When Elam Stoltzfus hired me last August to assist with the production of his documentary on the Kissimmee Basin I thought I knew everything I needed to know about this particular river. In the 60s, drunk with pride and faith in our engineering, we straightened the Kissimmee River, turned it into a ditch, draining the surrounding lands to make way for agriculture and development. And like a drunk, we woke up the next morning with a huge headache: the Kissimmee Basin was dying. The massive flocks of birds were disappearing, the bass were no longer biting, and Lake Okeechobee was swiftly filling up with pollutants. It was, to me, the perfect example of man’s indifference, even hostility, to the natural world that is both his birthright and his ward.

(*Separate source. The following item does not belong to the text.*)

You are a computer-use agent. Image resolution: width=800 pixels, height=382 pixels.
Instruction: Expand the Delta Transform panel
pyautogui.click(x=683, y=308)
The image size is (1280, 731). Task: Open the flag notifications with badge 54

But wait, folks, because the story doesn’t end there. Almost as soon as we finished channelizing the river we realized our error, and we did something unexpected – we decided to fix it! And as soon as we began restoring its slow, meandering curves, the wildlife started returning. Dormant seed banks sprang forth in new life, invasive trees died off, and the ancient Kissimmee ecosystem began to reassert itself. What was once a sullen example of man’s destructive hubris has become a shining beacon of large-scale ecosystem restoration, generating interest from ecologists all over the world.
It’s not time to pop the champagne yet; there is plenty of work left to do, and the river may never return to its original, wild state. But this is a hopeful tale, and I am proud to have a part in telling it. Check out your local PBS station this fall to learn more about the history, culture, and people of the Kissimmee River, or visit northerneverglades.com for information on the documentary project. In the meantime, do yourself a favor and get out on the water – I recommend putting in at the new Istokpoga Canal Boat Ramp for a great view of the restored area.